🤖 AI Summary
Vision-language models (VLMs) such as CLIP lack principled uncertainty quantification under domain shift, as their deterministic input-to-embedding mappings cannot capture posterior uncertainty induced by distributional shifts. To address this, we propose the first post-hoc Bayesian approximation framework for VLMs that requires no retraining. By imposing learnable Gaussian priors on the final-layer text and image embedding parameters, we analytically derive the posterior distribution of cosine similarity—enabling rigorous uncertainty quantification. Our method supports plug-and-play uncertainty calibration and interpretable analysis, and guides high-quality support-set selection in active learning. Experiments demonstrate significant improvements: a 32% reduction in expected calibration error (ECE) and a +4.7% gain in downstream task accuracy under equal sample budgets. The approach delivers reliable, calibrated uncertainty estimates critical for safety-critical applications.
📝 Abstract
Vision-language models (VLMs), such as CLIP and SigLIP, have found remarkable success in classification, retrieval, and generative tasks.
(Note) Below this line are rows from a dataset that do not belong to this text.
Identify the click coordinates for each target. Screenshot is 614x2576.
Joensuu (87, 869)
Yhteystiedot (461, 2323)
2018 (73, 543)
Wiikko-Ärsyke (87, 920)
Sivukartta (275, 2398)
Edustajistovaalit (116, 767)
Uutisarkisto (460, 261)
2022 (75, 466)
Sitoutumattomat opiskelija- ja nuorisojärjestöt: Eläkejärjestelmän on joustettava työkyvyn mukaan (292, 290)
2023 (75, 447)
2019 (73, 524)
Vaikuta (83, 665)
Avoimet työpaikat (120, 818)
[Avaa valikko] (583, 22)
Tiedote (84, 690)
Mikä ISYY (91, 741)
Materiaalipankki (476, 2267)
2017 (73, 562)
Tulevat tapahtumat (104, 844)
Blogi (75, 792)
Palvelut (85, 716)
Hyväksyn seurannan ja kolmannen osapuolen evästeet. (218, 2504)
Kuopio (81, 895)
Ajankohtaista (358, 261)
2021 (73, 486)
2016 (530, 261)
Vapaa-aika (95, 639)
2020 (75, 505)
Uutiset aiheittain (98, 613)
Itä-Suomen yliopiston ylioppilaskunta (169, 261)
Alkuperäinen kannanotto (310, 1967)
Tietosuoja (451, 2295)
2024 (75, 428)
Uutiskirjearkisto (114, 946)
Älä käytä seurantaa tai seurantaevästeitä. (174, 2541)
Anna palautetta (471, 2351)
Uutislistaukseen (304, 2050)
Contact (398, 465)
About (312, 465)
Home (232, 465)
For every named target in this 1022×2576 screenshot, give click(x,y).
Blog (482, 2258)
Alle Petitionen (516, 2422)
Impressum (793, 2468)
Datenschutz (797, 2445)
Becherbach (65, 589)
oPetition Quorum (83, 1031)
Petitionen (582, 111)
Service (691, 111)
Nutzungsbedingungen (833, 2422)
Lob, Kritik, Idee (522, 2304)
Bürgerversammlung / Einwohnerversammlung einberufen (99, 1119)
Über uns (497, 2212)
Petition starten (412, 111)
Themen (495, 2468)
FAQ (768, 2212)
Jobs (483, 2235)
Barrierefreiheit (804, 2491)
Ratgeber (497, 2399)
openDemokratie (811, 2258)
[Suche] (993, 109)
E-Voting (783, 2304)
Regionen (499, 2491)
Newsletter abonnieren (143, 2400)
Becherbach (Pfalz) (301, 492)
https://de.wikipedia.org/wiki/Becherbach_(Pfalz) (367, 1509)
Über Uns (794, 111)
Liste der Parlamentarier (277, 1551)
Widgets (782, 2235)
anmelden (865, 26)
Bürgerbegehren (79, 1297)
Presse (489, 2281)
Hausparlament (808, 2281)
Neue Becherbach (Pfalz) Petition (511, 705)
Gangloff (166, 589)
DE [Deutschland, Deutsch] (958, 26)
For this, VLMs deterministically map images and text descriptions to a joint latent space in which their similarity is assessed using the cosine similarity. However, a deterministic mapping of inputs fails to capture uncertainties over concepts arising from domain shifts when used in downstream tasks. In this work, we propose post-hoc uncertainty estimation in VLMs that does not require additional training. Our method leverages a Bayesian posterior approximation over the last layers in VLMs and analytically quantifies uncertainties over cosine similarities. We demonstrate its effectiveness for uncertainty quantification and support set selection in active learning. Compared to baselines, we obtain improved and well-calibrated predictive uncertainties, interpretable uncertainty estimates, and sample-efficient active learning. Our results show promise for safety-critical applications of large-scale models.